WORK INSTRUCTIONS:
**A)** In the listing, copy out the lines from the one with "You are a GUI" to the one with "The height and width of the screenshot is (408, 730).", including both, and leave the pictures out.
**B)** Continue the passage on building folder paths from Library of Congress call numbers from the point where it ends.

━━ EXTRACT

Essentially, if you take the call number part of the file name you just created, put a slash after the first letter, another slash after the second letter (if it exists), replace the periods with slashes, but skip the last cutter and everything after it, you will get the required path. Do not include any periods as part of the folder name. Folders should only be created as they are needed to correctly place a file. It is not necessary to create an entire folder structure to match the complete Library of Congress classification system. This way, if a folder exists on your hard drive, you will know there is something in it. There will be no empty folders.

Special notes about the first numeric part of the call number:

The Library of Congress classification system actually incorporates a great deal of additional hierarchy within this one single number. One range of numbers can indicate one sub-topic while another range of numbers can represent a different sub-topic. And even one of those ranges can be further subdivided to indicate finer and finer levels of sub-topics. To see an example, go to http://www.loc.gov/catdir/cpso/lcco/, click on any of the classes, then click on any of the subclasses. Unfortunately, the way those ranges are assigned is completely different for each different subject and the only way to know how they are subdivided is to purchase an extremely large set of books called "Schedules" which are very expensive. When I first started designing this system I tried to follow this hierarchy by creating sub-folders named for the beginning of each range. This created two problems:

  • Every time I wanted to create a new set of sub-folders I had to go to the library and ask to look at one of their "Schedule" books. Not the most convenient proposition. Other than a very cursory outline of the first few levels of the hierarchy, there is no information about the LOC schedules available online for free.
  • I ended up with a long string of sub-folders like this "Q\A\71\75\76\75" for a book about computer software with a call number of QA76.75… due to the way the LOC organized the hierarchy within the QA subclass. As you can see the path name does not match the call number and it is difficult to tell which part of the path is which without looking at the call number itself.

Therefore, I decided to simply use that entire number (after the first letters and before the first period) as a folder name as in "Q\A\76\75".

Yes, this does consolidate all of the hierarchy information contained in that number into a single level of the folder hierarchy and then start the subdividing of the subjects again after that first period. Yes, this also throws away some information abut the LOC classification structure while increasing the number of folders within third level of the folder hierarchy (second level if there is only one letter in the first part). However, it also limits the number of folder levels in the file system to no more than five as well as make the folder structure much more predictable. Only a librarian who has also memorized the entire Library of Congress classification schedules will ever notice. As far as regular people are concerned, all the books of the same subject will still wind up in the same folder, and that is all that really matters.

━━━━
━━ TASK INPUT

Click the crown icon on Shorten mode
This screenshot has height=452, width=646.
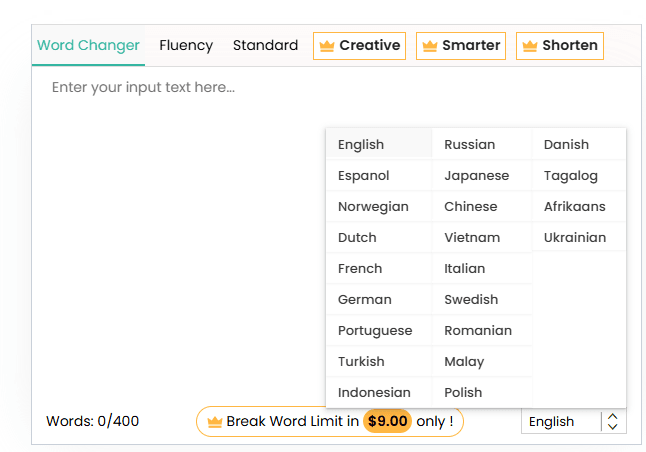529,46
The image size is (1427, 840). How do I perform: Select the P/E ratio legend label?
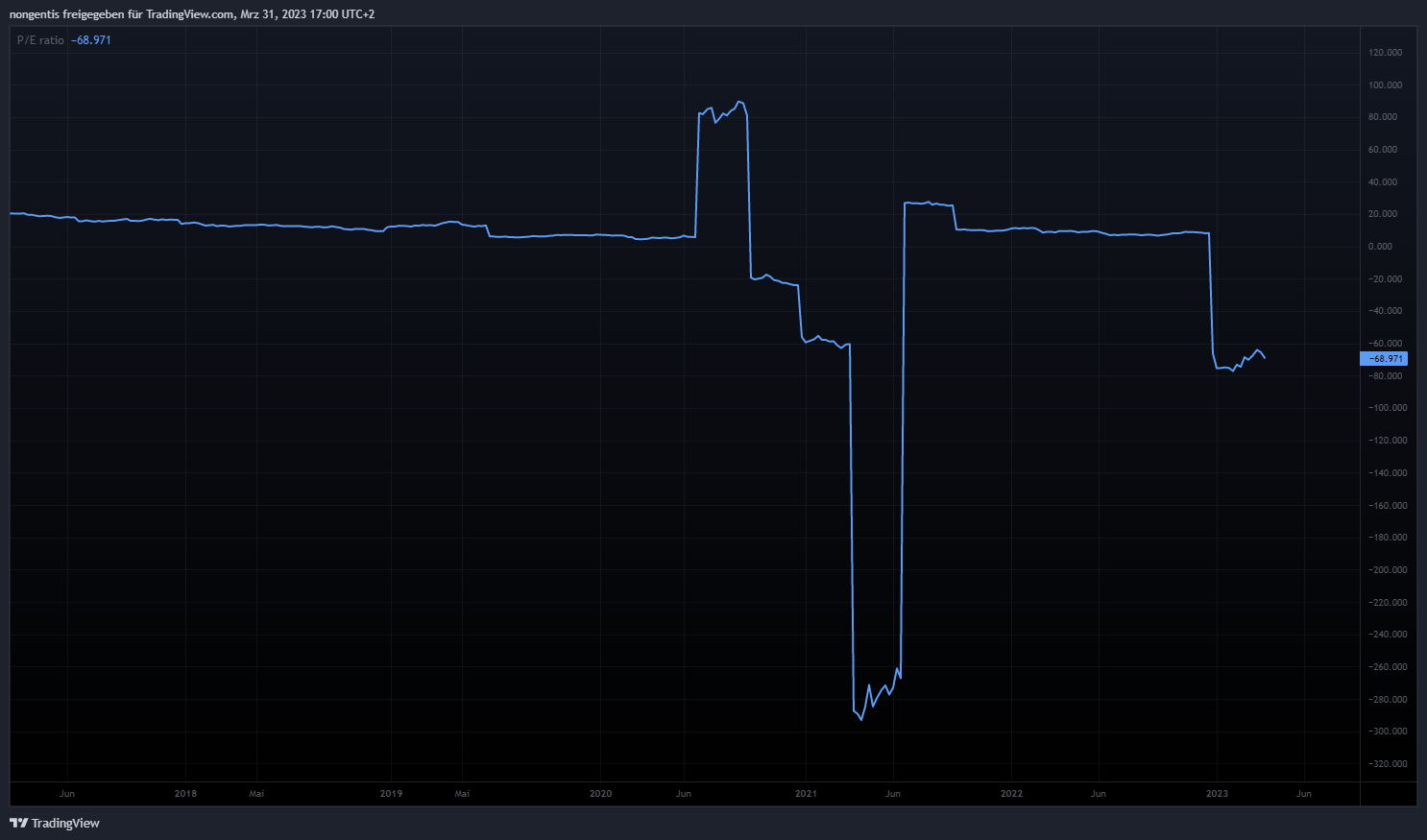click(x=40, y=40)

━━━━
━━ TASK INPUT

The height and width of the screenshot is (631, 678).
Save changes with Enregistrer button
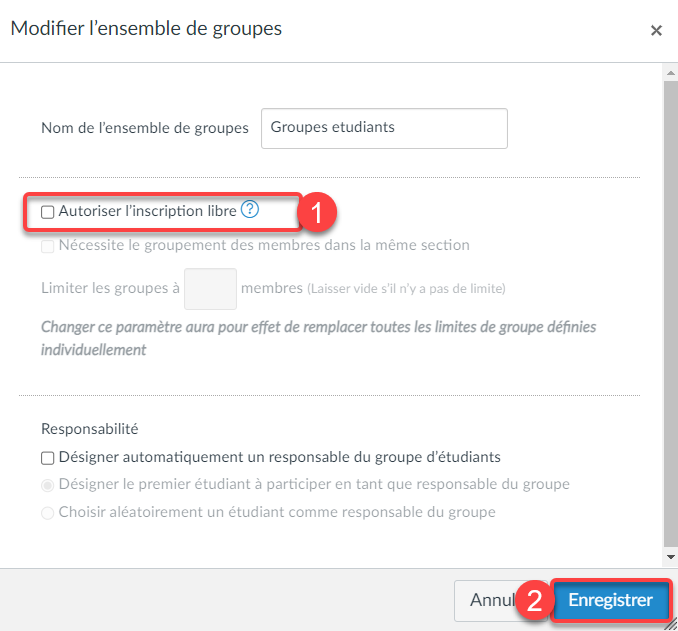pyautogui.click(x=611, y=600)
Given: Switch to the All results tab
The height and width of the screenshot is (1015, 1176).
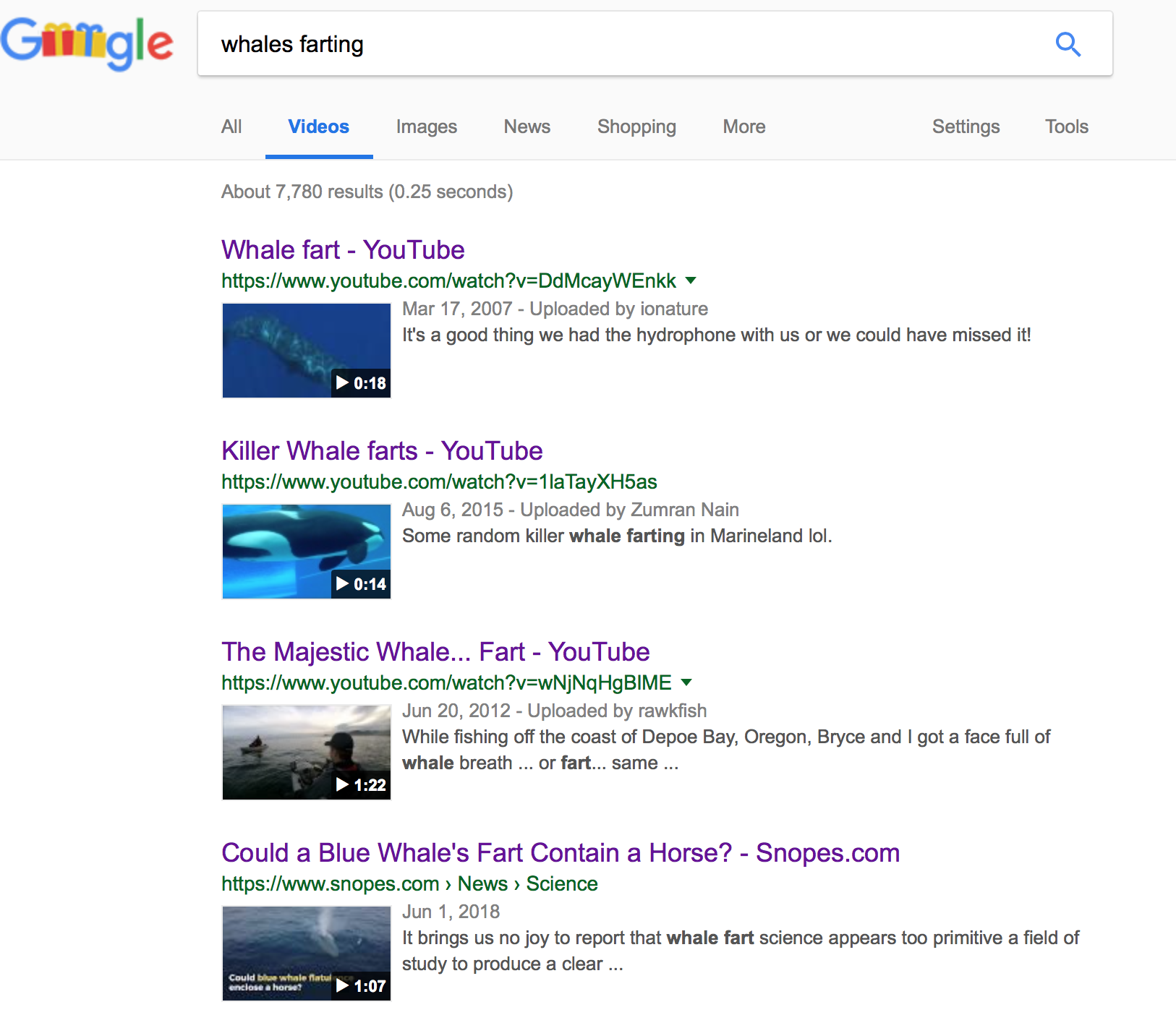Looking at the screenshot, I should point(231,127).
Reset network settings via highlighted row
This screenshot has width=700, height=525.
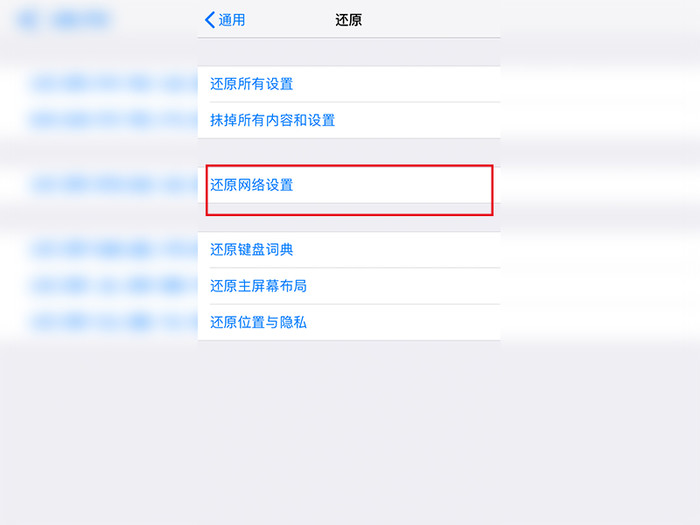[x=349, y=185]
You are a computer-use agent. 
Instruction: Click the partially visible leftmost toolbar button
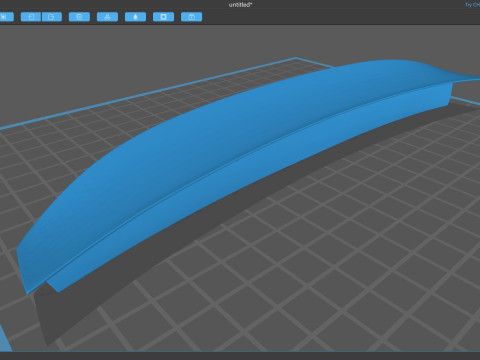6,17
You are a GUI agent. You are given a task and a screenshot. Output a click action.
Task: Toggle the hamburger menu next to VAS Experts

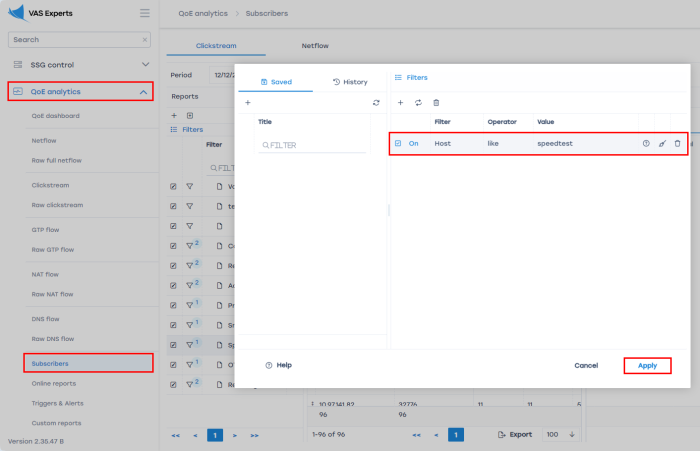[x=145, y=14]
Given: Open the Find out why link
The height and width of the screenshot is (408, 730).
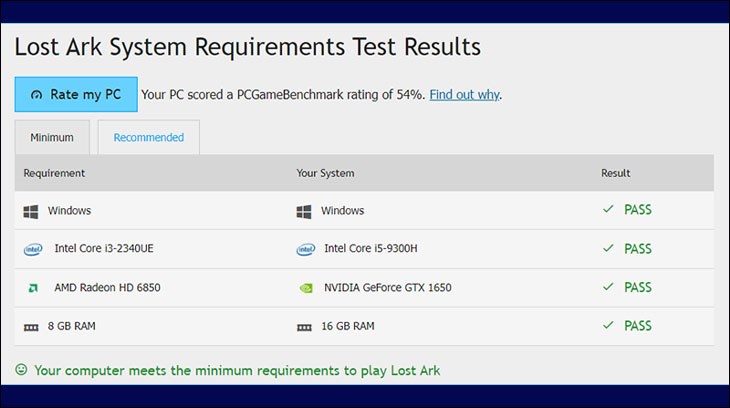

━━━━
━━ TASK INPUT

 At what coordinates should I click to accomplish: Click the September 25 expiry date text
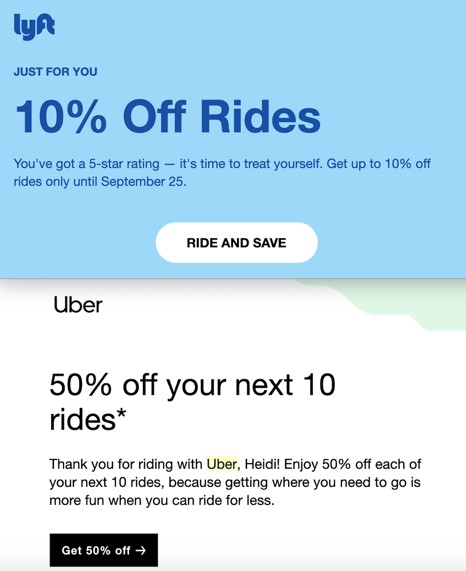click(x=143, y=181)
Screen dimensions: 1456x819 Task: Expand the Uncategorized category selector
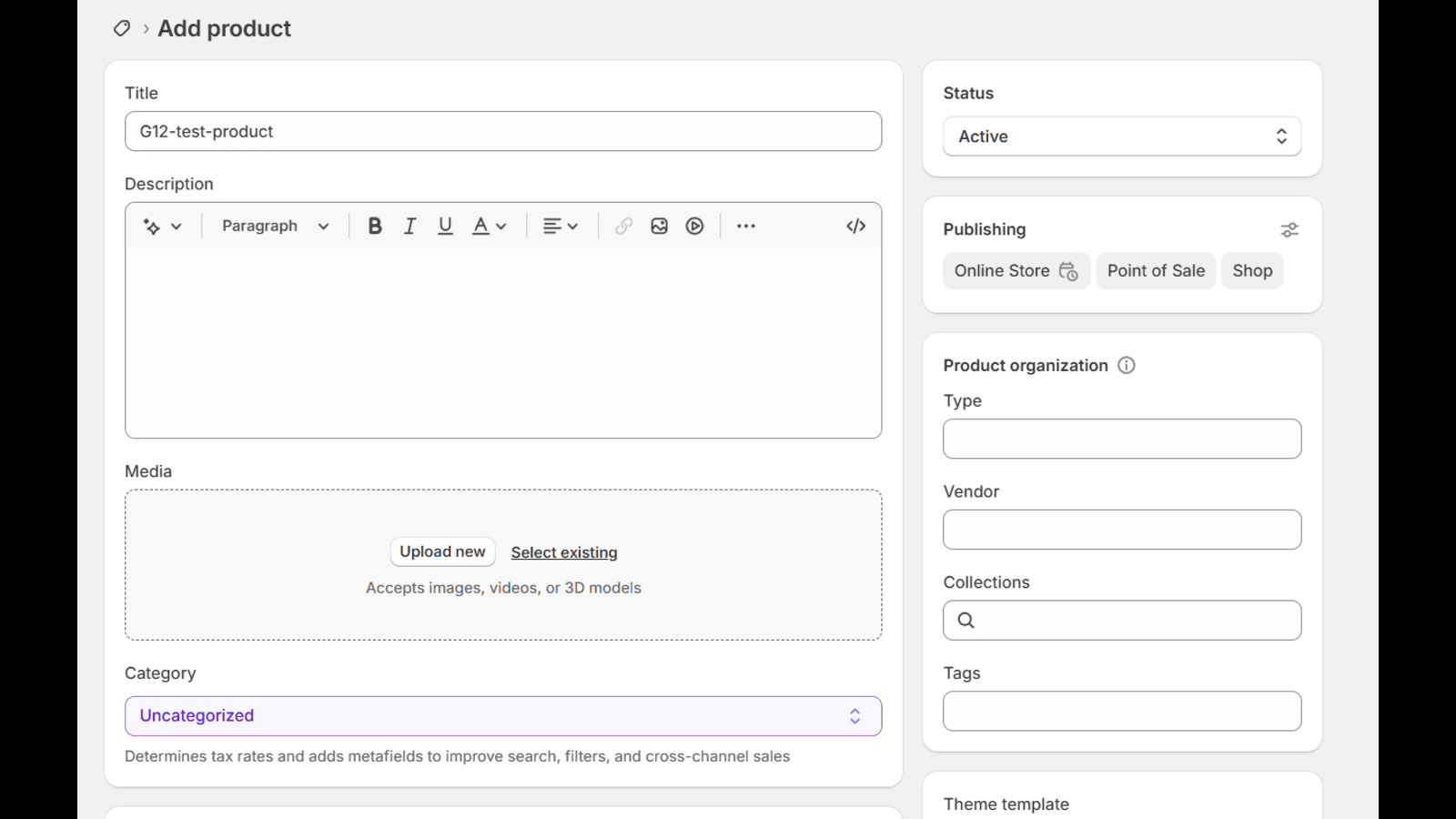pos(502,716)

━━━━

OUTPUTS IN ORDER:
**A)**
You are a GUI agent. You are given a task and a screenshot. Output a click action.
Task: Toggle the hamburger menu next to VAS Experts

[x=145, y=14]
Given: Open the Find out why link
The height and width of the screenshot is (408, 730).

**B)**
A special note about sorting:

One of the most frustrating things for people first learning about LOC call numbers is that part of the number is sorted one way and the rest of the number is sorted another way. The first numeric part is sorted as if it is a whole number. In other words 7 is sorted before 101 because 7 is less than 101. The entire number is considered as a whole. This may make sense to many people but computers have traditionally sorted filenames one character at a time. 101.pdf would come before 7.pdf because 1 is less than 7 and the computer only considers one character at a time. It is just like sorting words alphabetically; you only look at one character at a time until you have gone far enough to establish which word comes first.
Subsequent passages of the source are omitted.